[start Reading text]

So when do you “pull the plug” on a failed enterprise or a bad loan?

The answer should not be decided by whether or not it is “too big to fail” but rather when “it is worth more dead than alive”.  In the end though in practice the answer also has a lot to do with the corporate culture in the business, social and political environments where the question is asked, and is something which can be as surprisingly personal as it is  systemic.

 

The Nochi Dankner case

Nochi Dankner is the Chairman and controlling shareholder of IDB Holdings Ltd. (IDBH). IDBH, also called the IDB Group, is one of the pillars of the Israel industrial scene and it is a public company listed on the Tel Aviv Stock Exchange. He presently controls it with partners through Ganden Holdings Ltd. (Ganden), a private company.

 

IDB Group has extensive industrial interests and controls some of the leading companies in Israel, such as the Shufersal supermarket chain, high-tech companies Elron and Given Imaging, mobile phone company Cellcom and the Clal insurance company as well as significant real estate investments.  Due to over-expansion in recent years and, in particular, an ill-advised plunge into the shares of banking giant Credit Suisse the company has become heavily indebted and is having trouble keeping up with the demands of its banks – particularly Bank Leumi – and of its bond-holders.  The IDBH share price has plunged accordingly from a high in 2009 of around NIS 120 per share to a recent price of just NIS 10 per share.

 

Creditors have been closing in for some time and both banks and bondholders had been seeking new equity injection into the company as a condition for a “soft” restructuring which would leave Dankner still in charge of the business.  After casting around with the help of investment bankers Nochi Dankner appeared to have found a new partner in Argentinian billionaire Edouardo Elsztain to come into Ganden with a $100 million equity investment which would then be injected into IDBH itself.

 

Results Part one

As a result there appeared to be a deal on the table for the bond-holders and the banks.  However part of that deal seemed to entail a forgiveness of NIS150 million – or one third – of the IDBH debt to Bank Leumi and the other banks in its banking syndicate which was actually announced last week.  At the last moment this has caused a political uproar and has been cancelled.  The notion of forgiving a local “oligarch” has had huge populist reverberations when many other, poorer, clients are routinely treated much worse by the banks here in Israel.  As a result however this may now lead to a much stronger demand by bond-holders for Dankner to step aside completely –  which perhaps should have been on the table from the beginning.  His future therefore now appears to depend on whether Edouardo Elsztain, his potential new partner, will now stay in the deal having failed to get the banking haircut Elsztain was presumably also looking for.

 

So the game is still in play and everybody’s positions are now pretty much understood, but we do not yet quite know the final outcome.  So the question then is how did we get to this point: why has the Israeli business scene been so kind to its business elites – for this is not the first time this kind of soft restructuring amongst “friends” has taken place here.  What is the context therefore in which this is taking place.

 

To answer the question one must step back and look at the background to two quite different types of business traditions when it comes to dealing with businesses that get into difficulty: the continental European one and the Anglo-Saxon tradition. We shall see that in practice Israel today exhibits some elements of both traditions.

[end Reading text]
[start Supplied material]

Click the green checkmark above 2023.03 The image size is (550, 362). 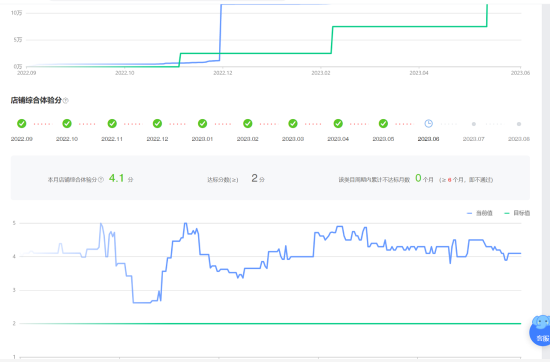pos(293,123)
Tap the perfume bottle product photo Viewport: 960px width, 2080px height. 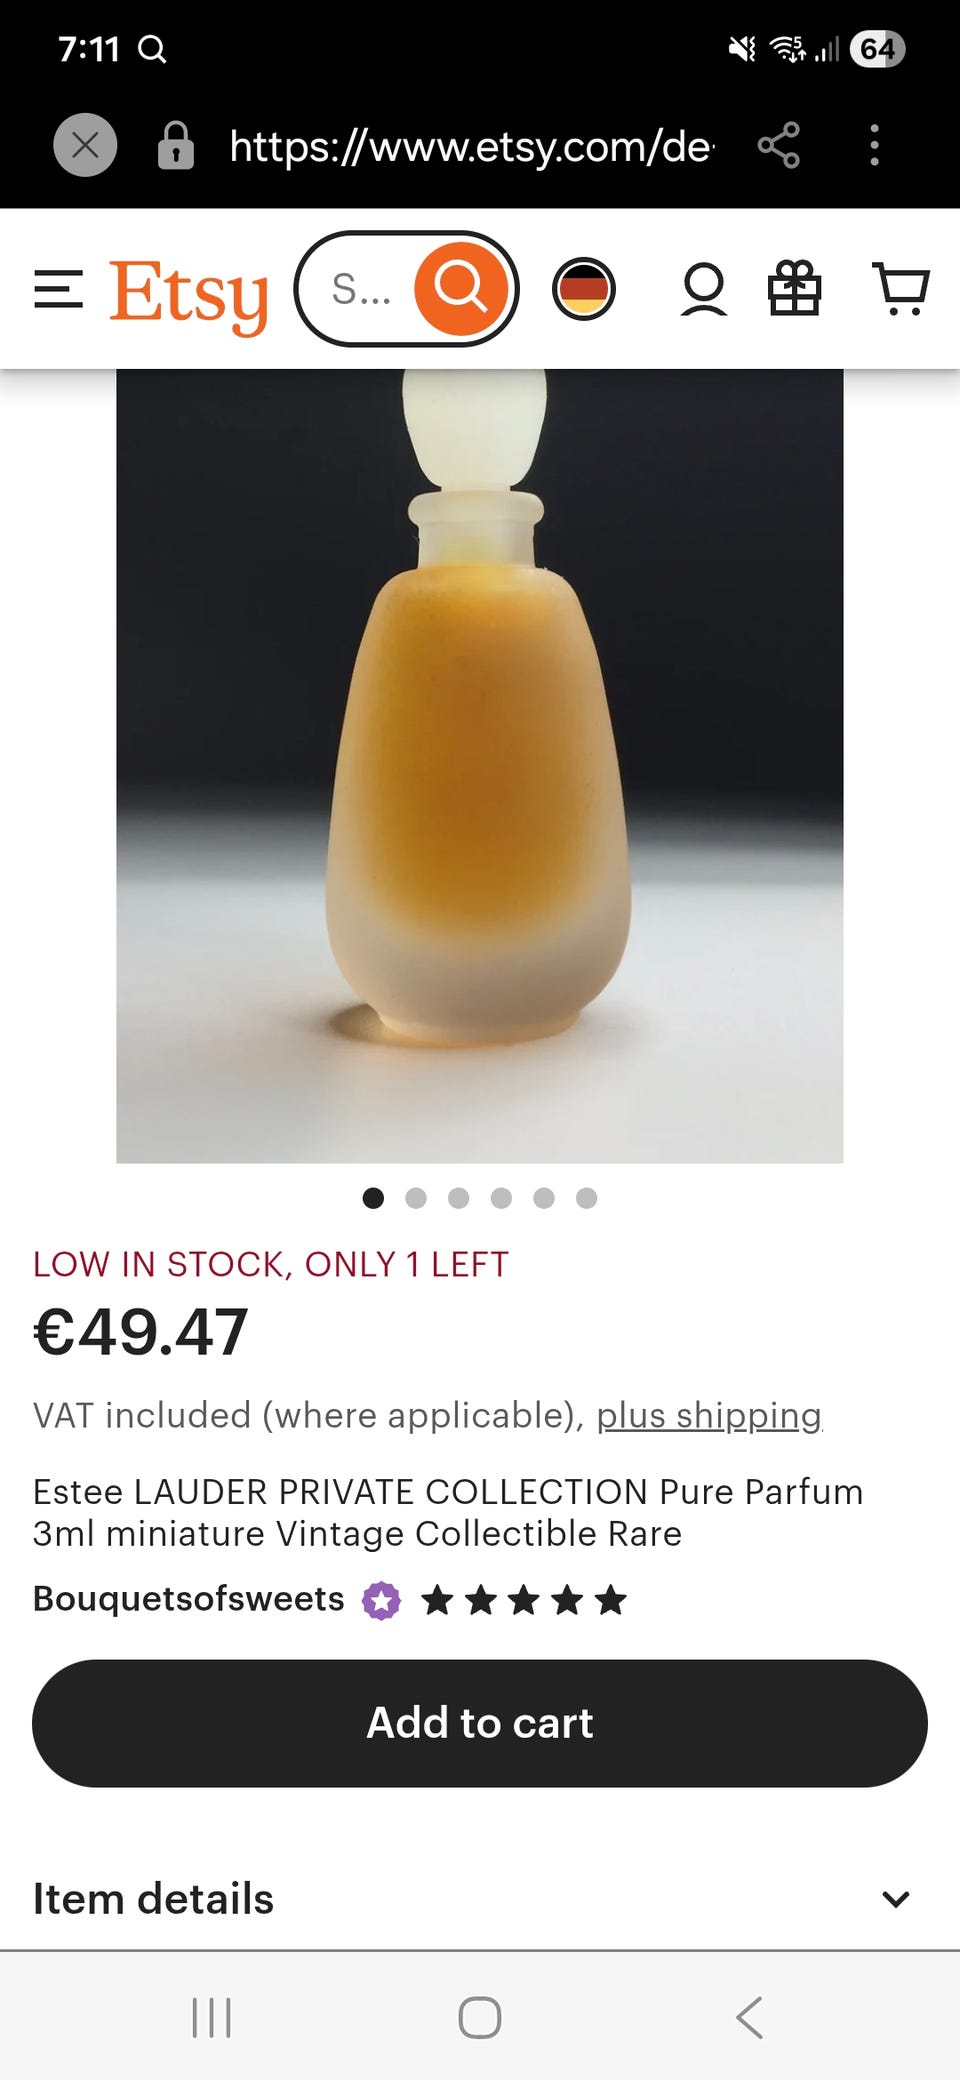coord(480,766)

[end Supplied material]

Required task: Rewrite everything in the IDB passage from "So the game" down to "is taking place.", renaming "business elites" as "corporate tycoons". These lines have nothing to do with the IDB passage.

Written response:
So the game is still in play and everybody’s positions are now pretty much understood, but we do not yet quite know the final outcome.  So the question then is how did we get to this point: why has the Israeli business scene been so kind to its corporate tycoons – for this is not the first time this kind of soft restructuring amongst “friends” has taken place here.  What is the context therefore in which this is taking place.